REUTLINGEN. Ich heiße Andrea und lebe seit zwei Jahren in Deutschland. Was ich in den vergangenen zwei Jahren erlebt habe, möchte ich gerne erzählen. Bis im Frühling 2017 war mein Leben wie das von den anderen auch. Ich bin in Zagreb geboren und wie jedes Mädchen hatte ich große Träume.
Nach der Schulzeit wollte ich von zu Hause wegziehen, aber nicht schon als Teenager. In Zagreb habe ich mit meiner Mutter und meiner älteren Schwester gewohnt. Ich ging dort zur Schule und habe in meiner Freizeit Leichtathletik trainiert. Mein Leben verlief eigentlich ganz normal, bis eines Abends meine Mutter in mein Zimmer kam, um mit mir zu reden. Sie erzählte mir, dass sie ans Auswandern denkt, wegen der schlechten Arbeitslage in Kroatien. Ich habe ihr erst nicht geglaubt, dass wir wirklich nach Deutschland umziehen. Doch in den nächsten Wochen redeten wir immer öfter darüber, bis mir klar wurde, dass wir tatsächlich in das große, traumhafte Deutschland umziehen würden, wo man gut Geld verdienen kann.
»Alle redeten immer von diesem mysteriösen Deutschland«
Von Deutschland wusste ich bisher nur, dass die Hauptstadt Berlin ist. Aber mir wurde nie wirklich bewusst, was ein Umzug eigentlich bedeutet, bis ich »mein Kroatien«, »mein Leben« verloren habe. Aber zu dem Zeitpunkt war ich extrem aufgeregt und wollte alles Neue entdecken und erleben – in diesem mysteriösen Deutschland, von dem alle redeten. Jetzt hatte ich meine Chance. Zu Hause fingen wir an, einzupacken und auch mein Zimmer wurde leerer und leerer. Die letzten Monate an meiner Schule gingen vorüber und meine Freunde und ich sammelten so viele Fotos wie möglich von all unseren gemeinsamen Erinnerungen. Das Einzige, an das ich denken konnte, war, dass ich endlich nach Deutschland umziehen wollte.
Aber noch bevor ich fort war, fing ich an, meine Freunde zu vermissen und Heimweh zu bekommen. Dabei war ich eigentlich ja noch nicht so weit weg von meinen Freunden und meiner Familie. Ich konnte es kaum ertragen, mein Haus, mein Zimmer, meine Welt so zu sehen. Alles leer, ganz leer und alles weg. Jeder wusste, dass man mich nach diesem Schuljahr nicht mehr sehen, dass ich weg sein würde. In Kroatien ging ich in die Realschule. Aber in Deutschland musste ich zuerst die Sprache lernen, weil ich kein Wort konnte.

====

- **Aufgabe A**:
Übertrage in den Datensätzen alles von der Zeile mit „will [83, 12].“ bis hinunter zur Zeile mit „[x=183, y=53]“ in eine Markdown-Tabelle mit den Spalten „Nummer“ und „Zeile“. Leerzeilen lässt du dabei weg.

====

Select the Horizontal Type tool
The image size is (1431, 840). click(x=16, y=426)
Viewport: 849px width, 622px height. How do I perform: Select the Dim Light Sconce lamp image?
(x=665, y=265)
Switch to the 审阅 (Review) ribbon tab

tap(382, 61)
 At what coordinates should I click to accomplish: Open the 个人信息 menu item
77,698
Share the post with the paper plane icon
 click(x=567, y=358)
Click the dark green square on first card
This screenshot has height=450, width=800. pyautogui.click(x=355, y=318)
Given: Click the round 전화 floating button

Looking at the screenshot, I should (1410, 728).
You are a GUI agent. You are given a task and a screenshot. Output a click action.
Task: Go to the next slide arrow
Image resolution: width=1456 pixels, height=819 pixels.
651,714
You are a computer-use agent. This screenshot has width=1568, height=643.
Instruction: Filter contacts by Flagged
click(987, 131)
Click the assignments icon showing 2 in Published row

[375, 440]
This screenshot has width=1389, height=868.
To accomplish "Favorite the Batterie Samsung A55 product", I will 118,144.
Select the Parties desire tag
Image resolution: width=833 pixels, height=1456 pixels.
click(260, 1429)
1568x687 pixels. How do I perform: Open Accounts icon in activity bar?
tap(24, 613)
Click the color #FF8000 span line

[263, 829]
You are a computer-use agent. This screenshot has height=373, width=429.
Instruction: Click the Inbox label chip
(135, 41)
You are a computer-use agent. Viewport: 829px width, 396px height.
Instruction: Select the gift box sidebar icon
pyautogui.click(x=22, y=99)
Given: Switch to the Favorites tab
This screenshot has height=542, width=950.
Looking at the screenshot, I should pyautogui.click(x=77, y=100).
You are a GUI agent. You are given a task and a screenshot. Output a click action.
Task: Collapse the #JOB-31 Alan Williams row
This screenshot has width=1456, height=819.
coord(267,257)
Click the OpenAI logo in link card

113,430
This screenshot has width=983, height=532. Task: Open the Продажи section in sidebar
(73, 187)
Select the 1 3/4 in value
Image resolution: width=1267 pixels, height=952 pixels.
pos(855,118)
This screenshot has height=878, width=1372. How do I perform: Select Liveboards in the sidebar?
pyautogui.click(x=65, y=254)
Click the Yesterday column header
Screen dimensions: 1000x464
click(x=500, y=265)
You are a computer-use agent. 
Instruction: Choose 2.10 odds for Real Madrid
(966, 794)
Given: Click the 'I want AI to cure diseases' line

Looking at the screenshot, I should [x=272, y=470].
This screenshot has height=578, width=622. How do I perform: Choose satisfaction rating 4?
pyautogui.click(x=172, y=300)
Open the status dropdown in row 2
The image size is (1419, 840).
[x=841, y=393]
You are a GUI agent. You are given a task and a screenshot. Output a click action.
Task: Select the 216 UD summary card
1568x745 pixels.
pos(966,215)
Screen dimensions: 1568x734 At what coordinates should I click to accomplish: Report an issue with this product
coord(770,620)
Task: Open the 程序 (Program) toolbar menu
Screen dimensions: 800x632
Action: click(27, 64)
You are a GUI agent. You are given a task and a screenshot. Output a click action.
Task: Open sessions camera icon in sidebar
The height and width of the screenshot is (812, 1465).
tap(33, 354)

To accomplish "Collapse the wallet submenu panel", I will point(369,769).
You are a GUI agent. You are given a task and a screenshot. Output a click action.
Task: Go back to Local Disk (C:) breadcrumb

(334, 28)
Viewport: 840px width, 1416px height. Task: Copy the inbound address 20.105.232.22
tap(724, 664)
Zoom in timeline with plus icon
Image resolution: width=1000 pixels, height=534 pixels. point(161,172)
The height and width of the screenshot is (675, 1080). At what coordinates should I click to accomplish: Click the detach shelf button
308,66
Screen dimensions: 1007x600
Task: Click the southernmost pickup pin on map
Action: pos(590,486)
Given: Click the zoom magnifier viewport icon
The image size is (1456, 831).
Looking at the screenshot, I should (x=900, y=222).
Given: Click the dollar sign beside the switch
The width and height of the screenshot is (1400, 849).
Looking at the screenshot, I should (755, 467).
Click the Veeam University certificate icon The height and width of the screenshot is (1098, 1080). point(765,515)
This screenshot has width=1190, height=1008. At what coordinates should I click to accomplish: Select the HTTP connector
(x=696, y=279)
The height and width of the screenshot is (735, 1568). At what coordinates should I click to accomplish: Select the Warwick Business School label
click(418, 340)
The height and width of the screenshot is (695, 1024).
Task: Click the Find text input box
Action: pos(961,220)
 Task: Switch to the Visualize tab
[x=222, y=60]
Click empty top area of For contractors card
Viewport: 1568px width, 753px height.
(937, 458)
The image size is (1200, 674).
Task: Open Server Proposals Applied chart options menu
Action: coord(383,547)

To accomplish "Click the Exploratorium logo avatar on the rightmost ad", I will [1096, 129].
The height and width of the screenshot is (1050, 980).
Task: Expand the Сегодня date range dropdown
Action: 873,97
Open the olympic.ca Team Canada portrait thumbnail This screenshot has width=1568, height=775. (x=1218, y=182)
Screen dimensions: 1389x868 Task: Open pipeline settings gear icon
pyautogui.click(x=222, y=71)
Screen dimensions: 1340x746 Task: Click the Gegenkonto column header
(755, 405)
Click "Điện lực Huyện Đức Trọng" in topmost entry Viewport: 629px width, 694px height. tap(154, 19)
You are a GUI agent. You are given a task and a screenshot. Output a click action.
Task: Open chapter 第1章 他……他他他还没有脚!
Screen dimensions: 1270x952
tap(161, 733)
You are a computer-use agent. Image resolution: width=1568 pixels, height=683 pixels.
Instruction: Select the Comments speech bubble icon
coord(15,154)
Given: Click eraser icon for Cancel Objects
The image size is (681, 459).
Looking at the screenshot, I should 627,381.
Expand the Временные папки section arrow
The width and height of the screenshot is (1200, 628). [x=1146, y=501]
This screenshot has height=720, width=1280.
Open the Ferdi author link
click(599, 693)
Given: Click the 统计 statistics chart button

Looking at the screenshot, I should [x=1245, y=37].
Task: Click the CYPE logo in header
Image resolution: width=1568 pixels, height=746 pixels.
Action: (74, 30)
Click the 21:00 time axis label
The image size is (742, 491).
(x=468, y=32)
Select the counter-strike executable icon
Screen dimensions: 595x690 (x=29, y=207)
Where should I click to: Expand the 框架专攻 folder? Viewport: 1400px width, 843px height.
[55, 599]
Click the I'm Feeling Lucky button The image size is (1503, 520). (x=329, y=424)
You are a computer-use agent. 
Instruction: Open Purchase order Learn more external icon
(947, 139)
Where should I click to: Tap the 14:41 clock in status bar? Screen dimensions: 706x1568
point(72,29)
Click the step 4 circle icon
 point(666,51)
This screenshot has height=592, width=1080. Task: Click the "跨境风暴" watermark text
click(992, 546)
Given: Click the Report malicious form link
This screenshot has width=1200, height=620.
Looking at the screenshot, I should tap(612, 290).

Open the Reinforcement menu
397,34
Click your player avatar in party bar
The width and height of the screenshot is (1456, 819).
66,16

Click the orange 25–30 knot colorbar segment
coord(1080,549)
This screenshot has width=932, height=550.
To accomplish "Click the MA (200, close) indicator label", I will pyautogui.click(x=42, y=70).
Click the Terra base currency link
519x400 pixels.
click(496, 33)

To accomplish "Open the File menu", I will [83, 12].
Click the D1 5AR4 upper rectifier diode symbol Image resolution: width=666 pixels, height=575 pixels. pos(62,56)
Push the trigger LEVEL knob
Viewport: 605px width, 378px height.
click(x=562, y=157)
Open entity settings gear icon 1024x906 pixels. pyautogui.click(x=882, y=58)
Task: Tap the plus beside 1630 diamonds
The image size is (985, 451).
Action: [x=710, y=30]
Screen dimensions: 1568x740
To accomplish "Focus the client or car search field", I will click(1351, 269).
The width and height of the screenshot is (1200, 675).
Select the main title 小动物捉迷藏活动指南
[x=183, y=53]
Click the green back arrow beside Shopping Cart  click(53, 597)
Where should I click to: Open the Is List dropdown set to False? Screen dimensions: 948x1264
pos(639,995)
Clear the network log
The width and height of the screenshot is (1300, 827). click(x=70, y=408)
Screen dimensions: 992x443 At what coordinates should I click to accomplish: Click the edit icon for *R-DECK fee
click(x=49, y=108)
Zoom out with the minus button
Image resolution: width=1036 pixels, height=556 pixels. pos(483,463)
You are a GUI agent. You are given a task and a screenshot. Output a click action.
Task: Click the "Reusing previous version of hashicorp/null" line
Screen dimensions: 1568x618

====

- **Aufgabe B**:
Stimmen diese Aussagen mit dem Text über Andreas Umzug überein? Antworte jeweils mit Ja oder Nein und zitiere die entscheidenden Worte.
(i) Andrea ist in Zagreb geboren.
(ii) In Zagreb wohnte Andrea mit ihrem Vater und ihrer Schwester.
(iii) In Kroatien besuchte Andrea das Gymnasium.

- **Endergebnis A**:
| Nummer | Zeile |
|---|---|
| 1 | To accomplish "Open the File menu", I will [83, 12]. |
| 2 | Click the D1 5AR4 upper rectifier diode symbol Image resolution: width=666 pixels, height=575 pixels. pos(62,56) |
| 3 | Push the trigger LEVEL knob |
| 4 | Viewport: 605px width, 378px height. |
| 5 | click(x=562, y=157) |
| 6 | Open entity settings gear icon 1024x906 pixels. pyautogui.click(x=882, y=58) |
| 7 | Task: Tap the plus beside 1630 diamonds |
| 8 | The image size is (985, 451). |
| 9 | Action: [x=710, y=30] |
| 10 | Screen dimensions: 1568x740 |
| 11 | To accomplish "Focus the client or car search field", I will click(1351, 269). |
| 12 | The width and height of the screenshot is (1200, 675). |
| 13 | Select the main title 小动物捉迷藏活动指南 |
| 14 | [x=183, y=53] |

- **Endergebnis B**:
(i) Ja: „Ich bin in Zagreb geboren“
(ii) Nein: „In Zagreb habe ich mit meiner Mutter und meiner älteren Schwester gewohnt.“
(iii) Nein: „In Kroatien ging ich in die Realschule.“